The lifecycle perspective is really not entirelly new. Two ITIL version 2 books, Application Management and ICT Infrastructure Management, definatly had the lifecycle perspective although it was not applied to the service but to the application and the infrastructural components. What is new in version 3 is that it is applied to the IT Service. All 5 ITIL version 3 core books fit nicely in the new Service Lifecycle concept (see image).
Having said that does not mean I think there are necesarilly 5 stages in the Service Lifecycle. On the contrary. I would like to point out that the books should not be seen each as one of five stages.
It is clear when reading the books that Service Strategy (SS) is NOT a stage while Service Design (SD), Service Transition (ST) and Service Operation (SO) are. That is also clearly stated in the ITIL Glossary (v3.1.24). The glossary uses the term "stage" on SD, ST and SO. Here is a quote from the 3rd edition of the ITIL Refresh News on the subject:
"It [Service Strategy] also helps them make the business case for investments in the Lifecycle phases of Service Design, Service Transition, and Service Operation, and in the ongoing activity of Continual Service Improvement"

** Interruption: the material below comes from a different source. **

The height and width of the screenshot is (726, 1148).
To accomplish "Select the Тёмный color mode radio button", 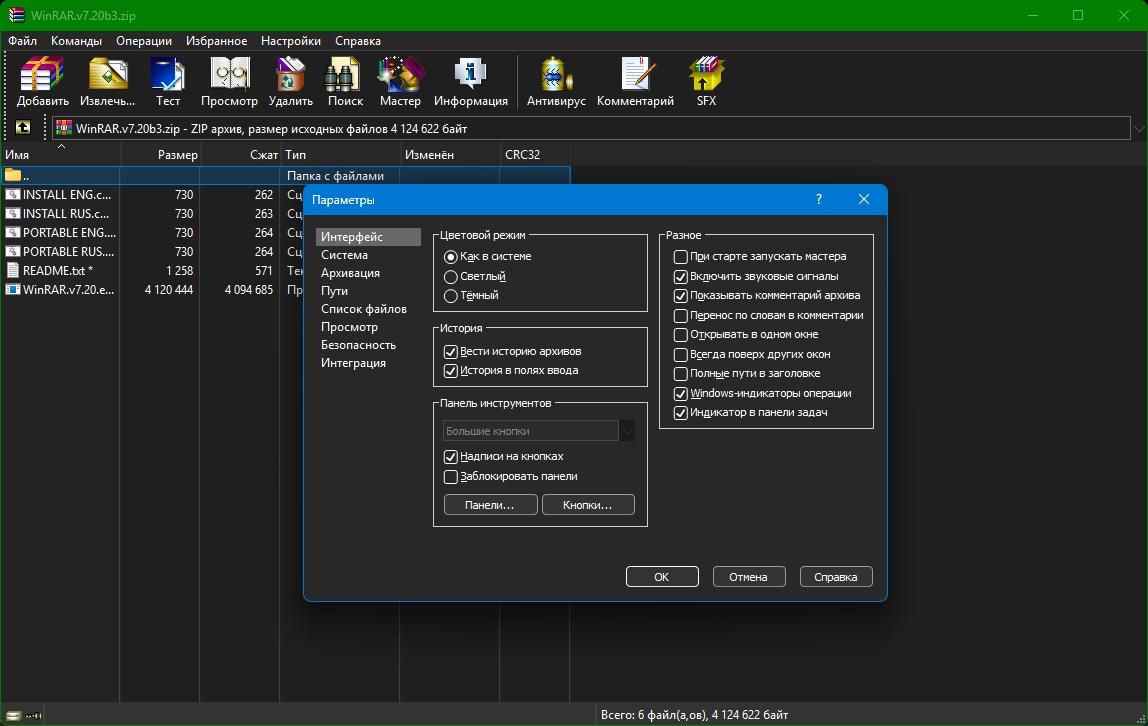I will point(451,296).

If not 5, then how many stages are there? Can we then state that there are 3 stages i the Service Lifecycle? Maybe not. The glossary state that Continual Service Improvement (CSI) is a stage in the lifecycle. I think this is not so strange considering that CSI is essential for the improvement of the service. Another aspect is that CSI is iterative in itself (PDCA, remember?) even if the SD, ST and SO should happen to be completely "linear". Something that has influenced the IT industry in general and the development of IT systems (and services) in particular is the iterative approach. The iterative approach is definitely in ITIL version 3 although I think it is not being used consistently in all aspects of the framework. One thing that the iterative approach does is that it weaves together SD, ST, SO and CSI. Improvement is done until the service is retired.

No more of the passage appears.